What is required: Filter out all lines without the word "option" from the data below, please, and copy the rest.

Records from a data source:

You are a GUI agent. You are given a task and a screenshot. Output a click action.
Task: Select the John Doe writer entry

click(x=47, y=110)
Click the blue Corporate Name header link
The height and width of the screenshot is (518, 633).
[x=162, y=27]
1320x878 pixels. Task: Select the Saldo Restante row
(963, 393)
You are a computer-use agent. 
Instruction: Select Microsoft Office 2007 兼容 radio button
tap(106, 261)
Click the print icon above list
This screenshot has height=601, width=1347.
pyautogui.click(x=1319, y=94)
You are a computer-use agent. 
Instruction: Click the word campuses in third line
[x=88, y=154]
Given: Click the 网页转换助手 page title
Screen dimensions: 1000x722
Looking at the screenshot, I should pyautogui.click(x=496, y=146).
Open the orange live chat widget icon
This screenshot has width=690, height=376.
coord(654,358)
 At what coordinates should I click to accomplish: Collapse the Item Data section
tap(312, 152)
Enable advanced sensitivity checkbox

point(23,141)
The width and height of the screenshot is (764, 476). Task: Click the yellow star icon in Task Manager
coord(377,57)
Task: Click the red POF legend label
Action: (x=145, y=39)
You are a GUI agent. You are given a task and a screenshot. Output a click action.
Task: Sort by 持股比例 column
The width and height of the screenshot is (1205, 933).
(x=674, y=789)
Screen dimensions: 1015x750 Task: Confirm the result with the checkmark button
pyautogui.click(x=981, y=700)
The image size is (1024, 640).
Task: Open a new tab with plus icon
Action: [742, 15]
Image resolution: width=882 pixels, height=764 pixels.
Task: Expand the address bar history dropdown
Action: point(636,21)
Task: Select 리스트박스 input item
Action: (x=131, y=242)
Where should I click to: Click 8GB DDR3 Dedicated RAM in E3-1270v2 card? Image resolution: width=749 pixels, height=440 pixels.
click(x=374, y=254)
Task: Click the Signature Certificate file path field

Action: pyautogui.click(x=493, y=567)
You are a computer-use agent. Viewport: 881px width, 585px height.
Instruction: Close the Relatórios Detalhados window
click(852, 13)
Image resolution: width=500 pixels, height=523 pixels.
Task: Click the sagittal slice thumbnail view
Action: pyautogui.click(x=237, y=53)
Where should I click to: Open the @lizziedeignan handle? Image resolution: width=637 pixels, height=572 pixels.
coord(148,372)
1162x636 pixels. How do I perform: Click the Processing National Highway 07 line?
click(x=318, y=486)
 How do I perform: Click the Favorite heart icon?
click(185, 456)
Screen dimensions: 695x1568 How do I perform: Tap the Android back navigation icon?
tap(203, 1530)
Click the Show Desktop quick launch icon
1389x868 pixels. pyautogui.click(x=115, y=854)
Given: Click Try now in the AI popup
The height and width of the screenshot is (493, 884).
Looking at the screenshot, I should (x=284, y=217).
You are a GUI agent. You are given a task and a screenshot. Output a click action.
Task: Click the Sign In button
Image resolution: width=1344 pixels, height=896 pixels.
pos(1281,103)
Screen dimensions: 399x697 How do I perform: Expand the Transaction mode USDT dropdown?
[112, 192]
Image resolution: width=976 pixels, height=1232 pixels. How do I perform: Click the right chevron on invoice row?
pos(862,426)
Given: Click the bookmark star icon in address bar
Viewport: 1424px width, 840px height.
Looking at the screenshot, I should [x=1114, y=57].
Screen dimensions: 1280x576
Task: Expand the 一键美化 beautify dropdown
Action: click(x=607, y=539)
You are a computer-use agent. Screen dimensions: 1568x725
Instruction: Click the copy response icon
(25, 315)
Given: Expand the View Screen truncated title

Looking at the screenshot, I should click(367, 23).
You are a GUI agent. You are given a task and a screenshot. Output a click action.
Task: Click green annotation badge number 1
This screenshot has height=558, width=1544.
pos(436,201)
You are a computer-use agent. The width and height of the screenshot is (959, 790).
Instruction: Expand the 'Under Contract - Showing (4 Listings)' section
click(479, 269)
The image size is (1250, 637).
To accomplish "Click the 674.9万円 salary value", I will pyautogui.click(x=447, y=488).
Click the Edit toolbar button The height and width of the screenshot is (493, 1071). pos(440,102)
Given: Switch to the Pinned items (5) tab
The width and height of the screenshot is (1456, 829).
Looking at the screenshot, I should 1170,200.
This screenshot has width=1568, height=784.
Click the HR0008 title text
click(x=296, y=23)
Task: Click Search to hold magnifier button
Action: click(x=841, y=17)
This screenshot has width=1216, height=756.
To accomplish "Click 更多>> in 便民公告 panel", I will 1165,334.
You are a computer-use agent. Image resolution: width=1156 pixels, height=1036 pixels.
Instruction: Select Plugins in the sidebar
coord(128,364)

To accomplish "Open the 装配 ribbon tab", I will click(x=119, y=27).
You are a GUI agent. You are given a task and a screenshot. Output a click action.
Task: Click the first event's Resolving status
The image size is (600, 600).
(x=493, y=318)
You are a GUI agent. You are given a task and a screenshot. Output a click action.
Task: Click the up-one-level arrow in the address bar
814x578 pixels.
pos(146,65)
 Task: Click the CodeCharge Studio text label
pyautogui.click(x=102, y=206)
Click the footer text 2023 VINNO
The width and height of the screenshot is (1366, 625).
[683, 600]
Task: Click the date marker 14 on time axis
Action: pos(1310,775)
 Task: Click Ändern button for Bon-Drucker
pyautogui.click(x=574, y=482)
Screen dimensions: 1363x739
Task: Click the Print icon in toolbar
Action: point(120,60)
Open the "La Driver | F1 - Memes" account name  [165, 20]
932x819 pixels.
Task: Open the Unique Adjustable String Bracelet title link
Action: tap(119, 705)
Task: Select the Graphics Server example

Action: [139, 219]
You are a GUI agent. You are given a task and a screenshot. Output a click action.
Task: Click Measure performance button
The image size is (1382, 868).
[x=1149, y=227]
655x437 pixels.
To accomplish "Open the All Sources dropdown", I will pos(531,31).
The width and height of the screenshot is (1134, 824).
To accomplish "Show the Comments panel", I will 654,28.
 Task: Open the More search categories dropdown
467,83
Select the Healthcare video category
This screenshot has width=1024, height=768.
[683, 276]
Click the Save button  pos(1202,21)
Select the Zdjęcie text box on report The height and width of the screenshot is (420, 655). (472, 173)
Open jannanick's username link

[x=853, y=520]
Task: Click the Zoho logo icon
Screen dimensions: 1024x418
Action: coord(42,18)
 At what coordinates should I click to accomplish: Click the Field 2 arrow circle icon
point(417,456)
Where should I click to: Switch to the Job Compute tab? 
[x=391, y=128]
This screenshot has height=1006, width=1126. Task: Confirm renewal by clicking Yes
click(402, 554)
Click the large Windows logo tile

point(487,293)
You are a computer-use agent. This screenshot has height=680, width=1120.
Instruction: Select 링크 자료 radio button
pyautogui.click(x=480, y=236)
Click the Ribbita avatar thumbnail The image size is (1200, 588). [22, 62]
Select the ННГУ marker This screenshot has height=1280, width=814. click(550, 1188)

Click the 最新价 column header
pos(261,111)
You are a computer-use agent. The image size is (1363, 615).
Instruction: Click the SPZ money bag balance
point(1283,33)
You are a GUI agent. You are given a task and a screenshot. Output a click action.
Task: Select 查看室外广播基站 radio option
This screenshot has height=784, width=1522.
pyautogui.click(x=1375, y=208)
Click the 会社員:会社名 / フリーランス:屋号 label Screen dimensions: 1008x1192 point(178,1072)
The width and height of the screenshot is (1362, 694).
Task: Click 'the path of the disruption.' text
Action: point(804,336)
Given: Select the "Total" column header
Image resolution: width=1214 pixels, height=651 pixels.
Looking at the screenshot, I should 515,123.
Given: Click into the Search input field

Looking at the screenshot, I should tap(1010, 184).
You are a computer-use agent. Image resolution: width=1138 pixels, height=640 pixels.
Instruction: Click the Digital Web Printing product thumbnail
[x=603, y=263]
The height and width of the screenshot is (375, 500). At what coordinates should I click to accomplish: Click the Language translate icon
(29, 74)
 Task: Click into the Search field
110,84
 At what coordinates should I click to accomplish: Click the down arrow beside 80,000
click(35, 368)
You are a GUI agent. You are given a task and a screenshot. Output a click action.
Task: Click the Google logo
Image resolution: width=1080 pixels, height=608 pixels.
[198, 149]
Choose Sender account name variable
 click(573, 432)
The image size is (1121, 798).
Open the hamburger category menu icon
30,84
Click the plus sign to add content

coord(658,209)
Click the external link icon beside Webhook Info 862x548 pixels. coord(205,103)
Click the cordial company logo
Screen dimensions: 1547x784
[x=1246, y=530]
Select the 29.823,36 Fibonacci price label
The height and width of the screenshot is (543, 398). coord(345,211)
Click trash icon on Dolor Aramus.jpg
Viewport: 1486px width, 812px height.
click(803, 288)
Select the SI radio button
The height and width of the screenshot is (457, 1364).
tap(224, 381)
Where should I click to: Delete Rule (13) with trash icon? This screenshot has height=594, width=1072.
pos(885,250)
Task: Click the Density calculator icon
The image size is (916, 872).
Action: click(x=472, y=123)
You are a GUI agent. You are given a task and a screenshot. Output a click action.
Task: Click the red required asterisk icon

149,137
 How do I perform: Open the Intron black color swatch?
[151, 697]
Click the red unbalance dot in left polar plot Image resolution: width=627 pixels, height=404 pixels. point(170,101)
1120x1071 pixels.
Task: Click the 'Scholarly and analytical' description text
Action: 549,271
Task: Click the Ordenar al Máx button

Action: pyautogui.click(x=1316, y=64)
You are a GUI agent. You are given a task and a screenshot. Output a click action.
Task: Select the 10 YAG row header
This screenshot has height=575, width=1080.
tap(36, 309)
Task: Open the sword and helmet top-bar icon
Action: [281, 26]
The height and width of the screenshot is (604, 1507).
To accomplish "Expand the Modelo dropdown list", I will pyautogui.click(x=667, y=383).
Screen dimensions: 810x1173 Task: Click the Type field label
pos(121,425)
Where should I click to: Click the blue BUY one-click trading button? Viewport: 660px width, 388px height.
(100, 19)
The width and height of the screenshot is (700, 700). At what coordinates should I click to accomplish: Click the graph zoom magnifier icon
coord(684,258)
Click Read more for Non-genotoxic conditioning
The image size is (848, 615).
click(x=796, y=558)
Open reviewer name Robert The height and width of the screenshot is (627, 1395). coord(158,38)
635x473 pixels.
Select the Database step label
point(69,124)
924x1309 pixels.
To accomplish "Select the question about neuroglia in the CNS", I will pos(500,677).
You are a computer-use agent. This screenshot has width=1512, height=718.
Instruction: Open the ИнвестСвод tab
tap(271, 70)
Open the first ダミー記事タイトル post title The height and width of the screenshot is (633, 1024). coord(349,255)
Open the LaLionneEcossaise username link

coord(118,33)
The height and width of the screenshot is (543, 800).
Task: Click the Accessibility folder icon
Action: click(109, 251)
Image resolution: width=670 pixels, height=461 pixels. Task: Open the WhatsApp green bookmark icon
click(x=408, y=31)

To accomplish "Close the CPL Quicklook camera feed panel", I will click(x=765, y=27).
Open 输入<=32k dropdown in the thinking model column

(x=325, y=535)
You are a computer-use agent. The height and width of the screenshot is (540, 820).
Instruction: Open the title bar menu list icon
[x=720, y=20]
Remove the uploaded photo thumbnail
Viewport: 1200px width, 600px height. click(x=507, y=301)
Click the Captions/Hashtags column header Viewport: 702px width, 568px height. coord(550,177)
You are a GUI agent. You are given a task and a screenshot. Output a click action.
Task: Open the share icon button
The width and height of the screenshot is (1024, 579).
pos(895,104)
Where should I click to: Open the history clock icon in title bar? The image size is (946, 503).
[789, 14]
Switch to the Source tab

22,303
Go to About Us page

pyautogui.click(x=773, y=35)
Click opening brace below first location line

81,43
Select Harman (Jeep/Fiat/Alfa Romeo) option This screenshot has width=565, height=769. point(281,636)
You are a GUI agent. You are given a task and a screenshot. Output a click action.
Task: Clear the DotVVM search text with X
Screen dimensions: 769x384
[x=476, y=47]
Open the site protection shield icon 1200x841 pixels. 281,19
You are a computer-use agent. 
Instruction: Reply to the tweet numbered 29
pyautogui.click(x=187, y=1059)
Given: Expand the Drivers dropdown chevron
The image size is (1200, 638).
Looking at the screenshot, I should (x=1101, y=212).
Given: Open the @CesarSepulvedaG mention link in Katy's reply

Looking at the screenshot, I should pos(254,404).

Reply:
Task: Select 查看室外广播基站 radio option
Select Harman (Jeep/Fiat/Alfa Romeo) option This screenshot has width=565, height=769. point(281,636)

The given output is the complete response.